Revolução, poesia e espiritualidade

Falecido em maio de 1999, Eqbal Ahmad — que se encontrou com Frantz Fanon em seu caminho — é ainda menos conhecido do público francês. Pouca coisa deste intelectual indo-paquistanês, também ligado a todas as lutas do século, foi traduzida para o francês. Em uma série de entrevistas realizadas por David Barsamian e com prefácios de Edward Saïd, para quem ele é "sem dúvida, o mais perspicaz e o mais inovador dos anti-imperialistas da Ásia e da África", o leque de conhecimentos de Eqbal Ahmad não passa despercebido.

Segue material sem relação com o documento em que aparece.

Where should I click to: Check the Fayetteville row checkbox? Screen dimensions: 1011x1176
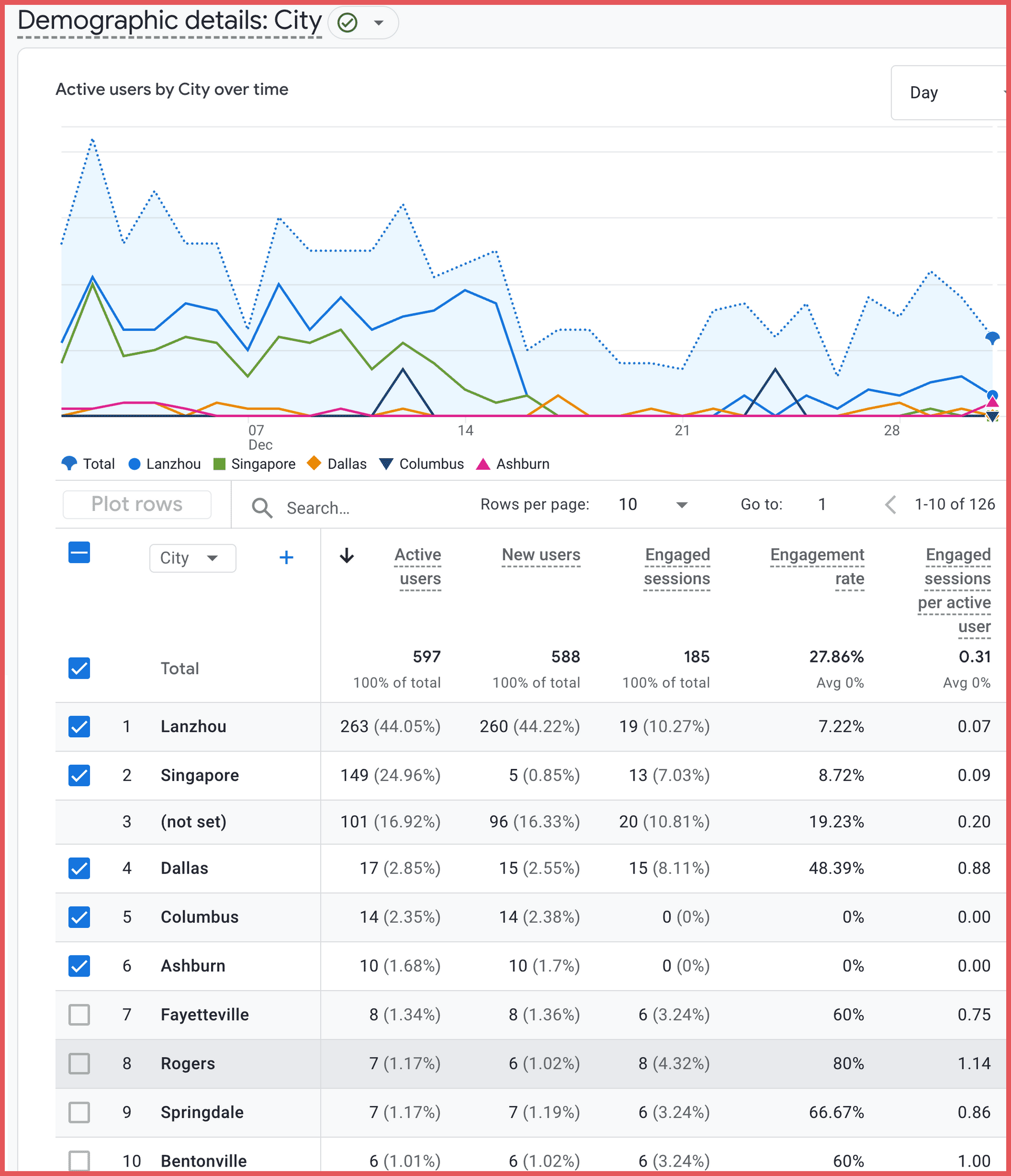coord(80,1014)
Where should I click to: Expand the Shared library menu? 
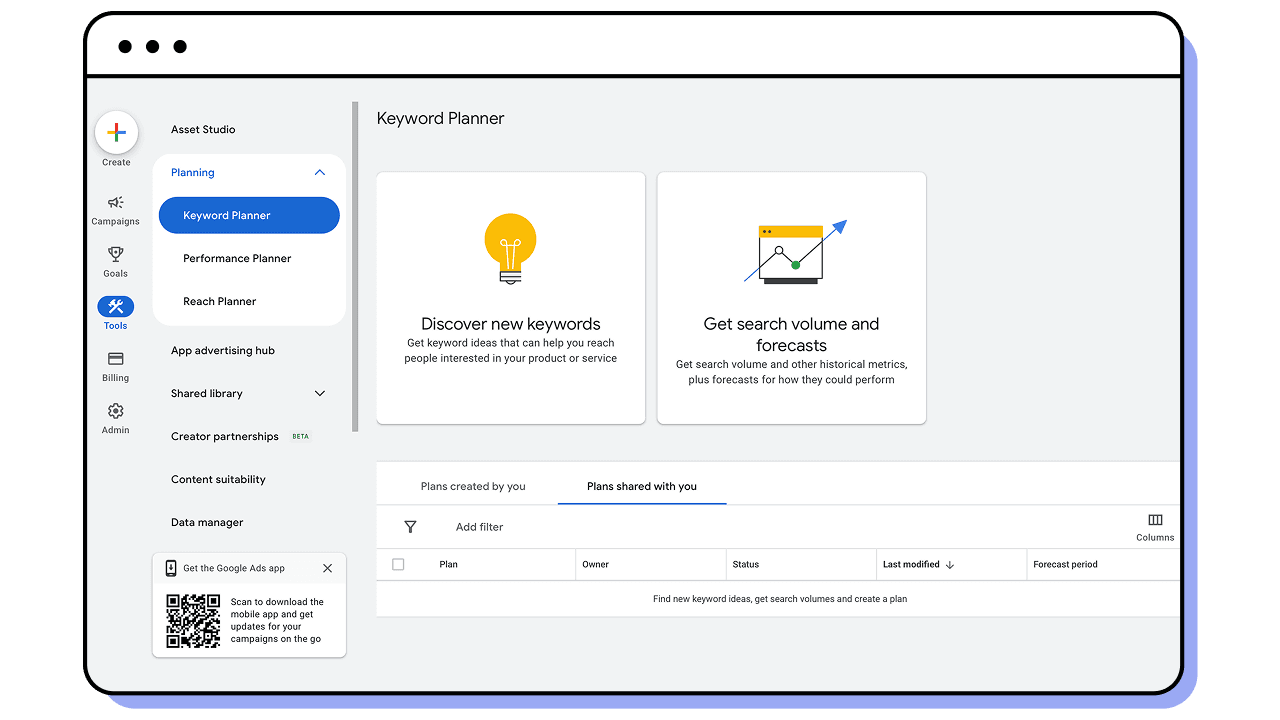pyautogui.click(x=319, y=393)
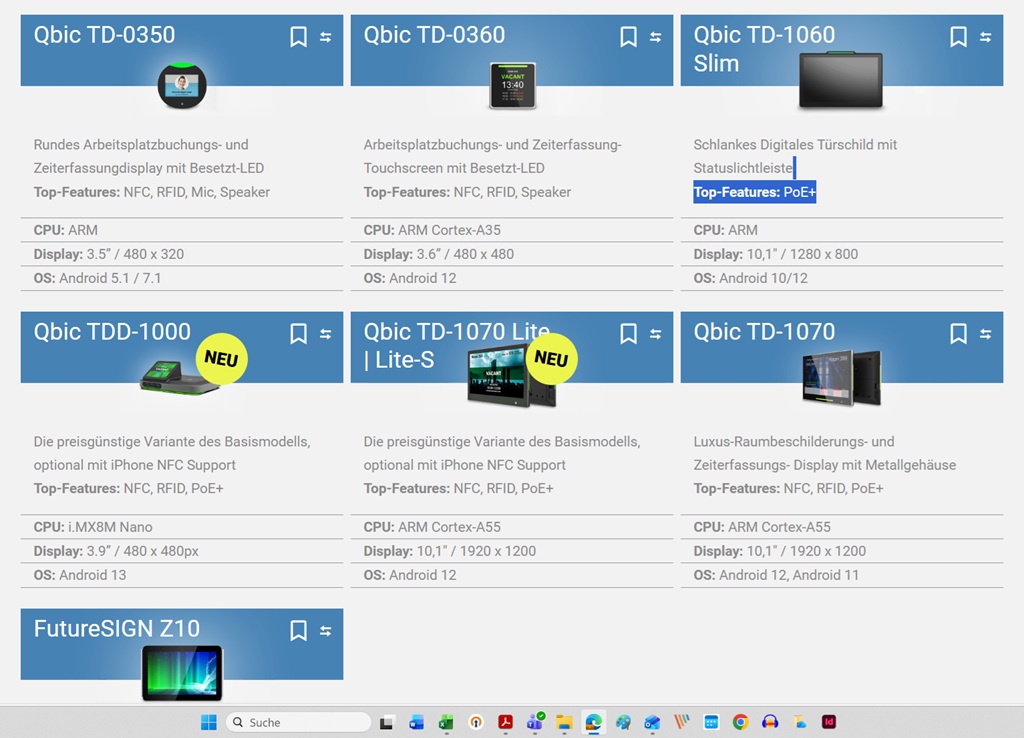Bookmark the Qbic TD-1070 Lite product
The image size is (1024, 738).
[x=628, y=334]
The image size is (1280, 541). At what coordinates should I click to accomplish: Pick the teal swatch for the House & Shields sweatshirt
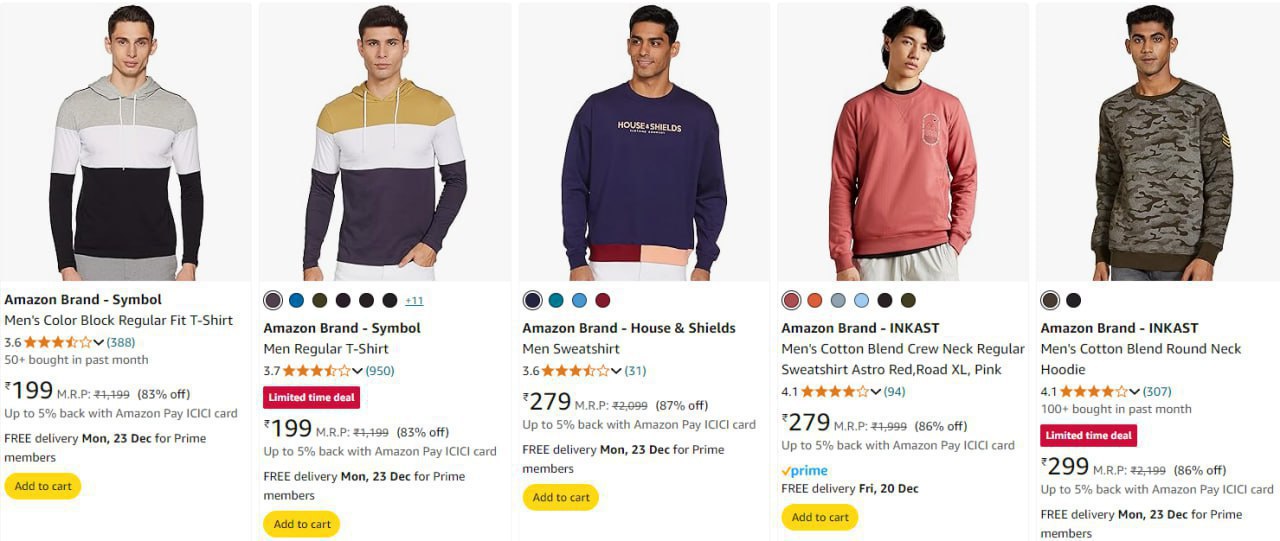[556, 300]
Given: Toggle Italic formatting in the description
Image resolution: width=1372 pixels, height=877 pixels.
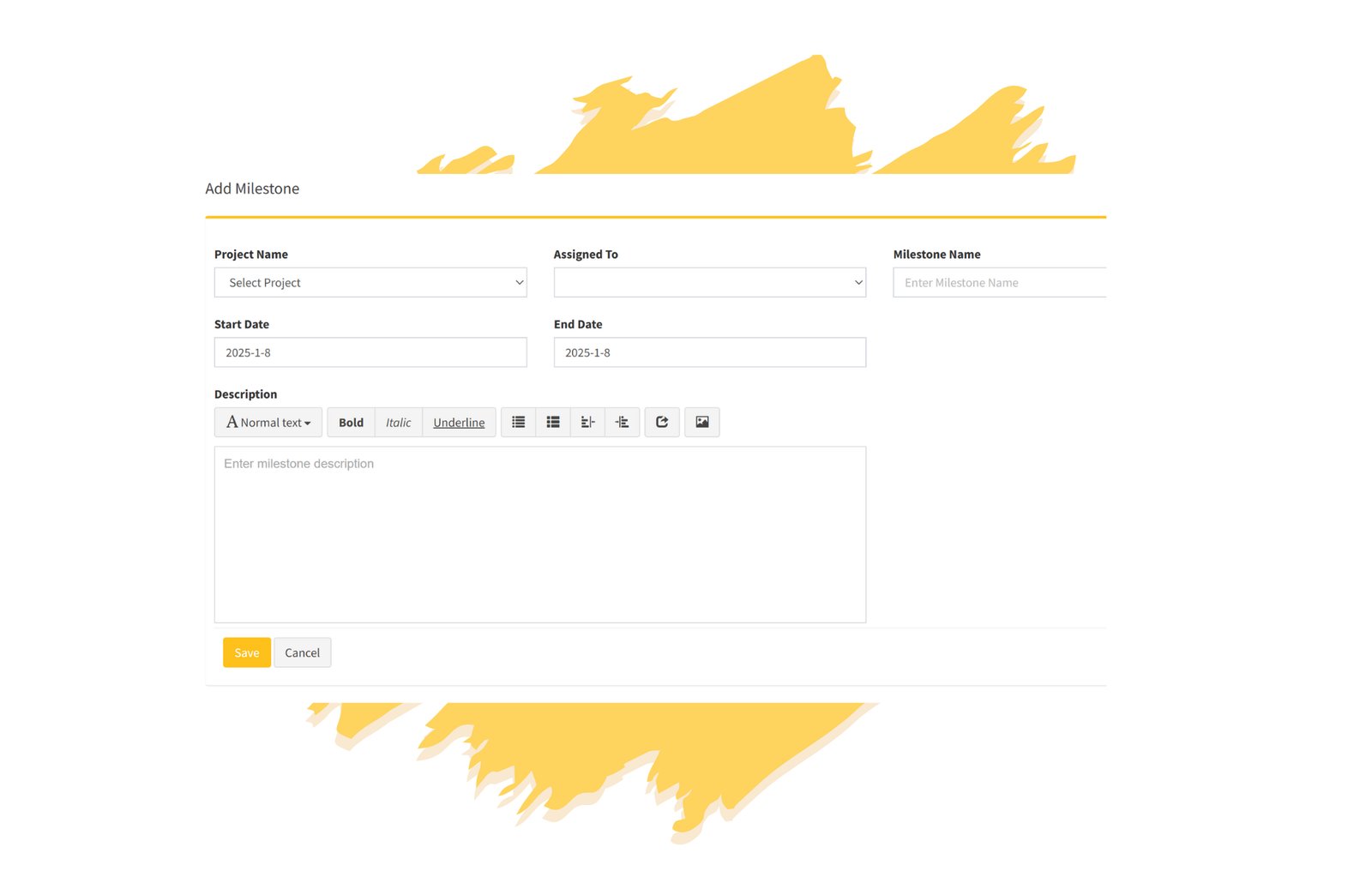Looking at the screenshot, I should pos(398,422).
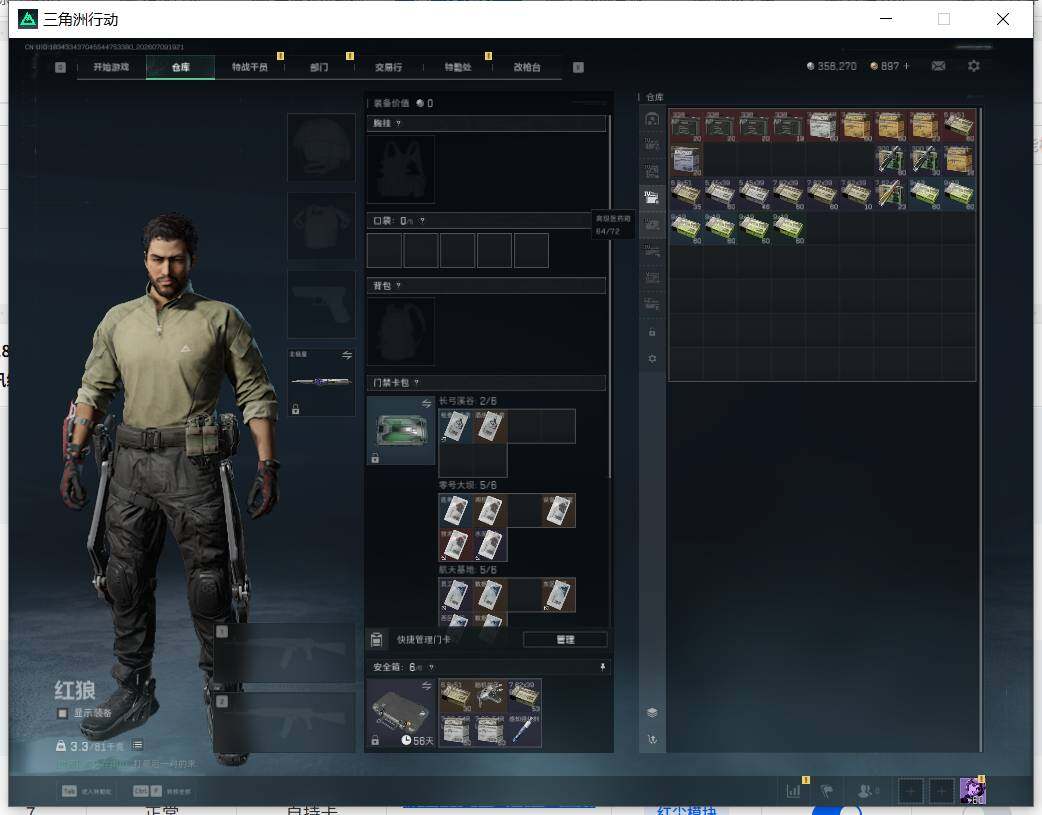Open the statistics bar-chart icon at bottom
This screenshot has height=815, width=1042.
coord(793,790)
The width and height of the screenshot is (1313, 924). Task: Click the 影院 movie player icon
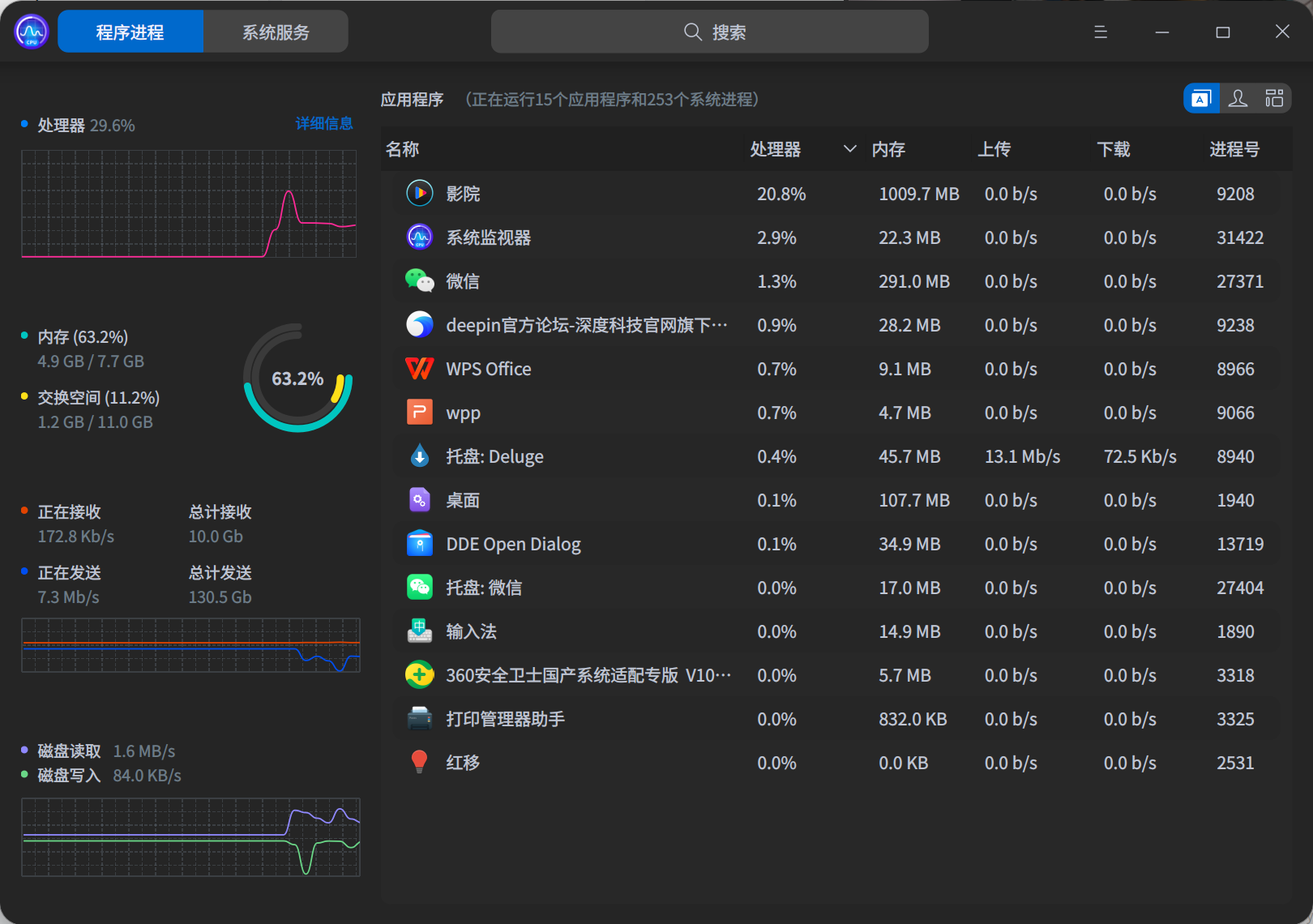419,194
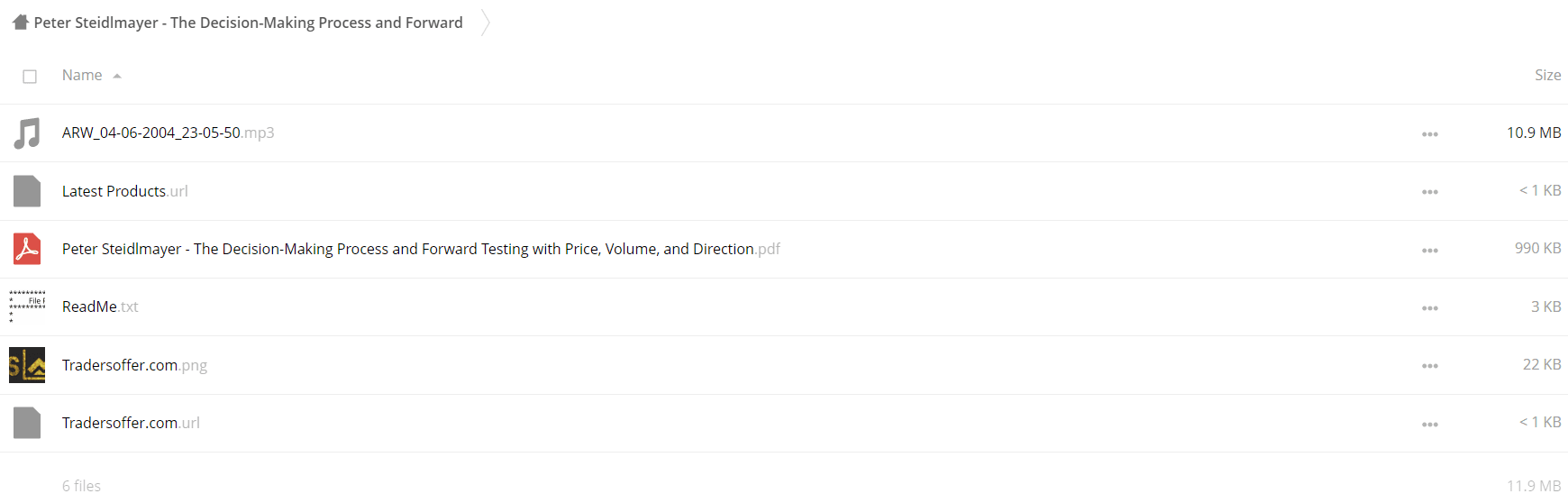Open the ARW_04-06-2004_23-05-50.mp3 file

[x=168, y=133]
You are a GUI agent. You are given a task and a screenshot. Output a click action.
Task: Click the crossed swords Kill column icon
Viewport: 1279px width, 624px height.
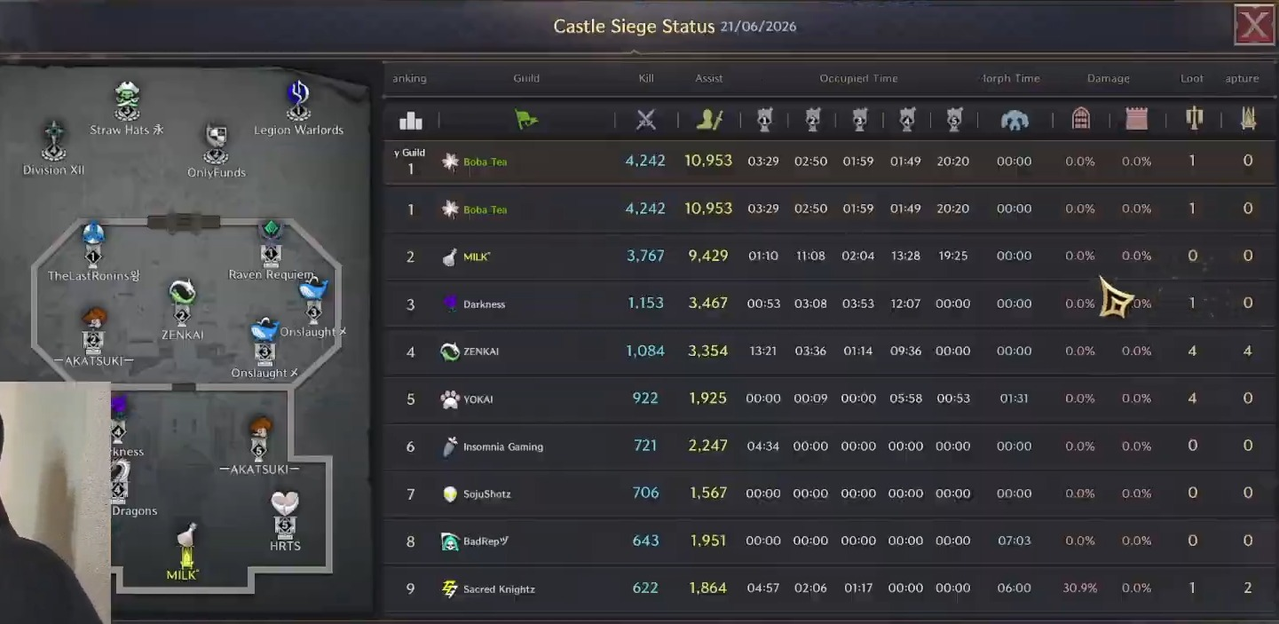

Índia-Paquistão, Oriente Médio, América Latina, África, Bálcãs... Eqbal Ahmad refletiu sobre a situação mundial não só de um ponto de vista político mas também sociológico, cultural e em suas relações com a poesia e a espiritualidade. Ativista, ele esteve lado a lado com Malcom X, estava na linha de frente durante a guerra do Vietnã, ao lado dos argelinos em sua luta pela independência e na dos palestinos até hoje. As influências e os ensinamentos dialéticos entre as lutas de uns e de outros estão aqui, senão aprofundados, dada a forma limitadora da entrevista, em todo caso colocados em perspectiva.

Alice Cherki, Frantz Fanon, Portrait , ed. Seuil, Paris, 2000.

Eqbal Ahmad, Confronting Empire , ed. Pluto Press, Londres, 2000.

Traduzido por Gilvando Rios.

A "boa consciência" ocidental



[1] Ler, de Dominique Vidal, "Os ’traidores’ que salvaram a honra", Le Monde Diplomatique, setembro de 2000.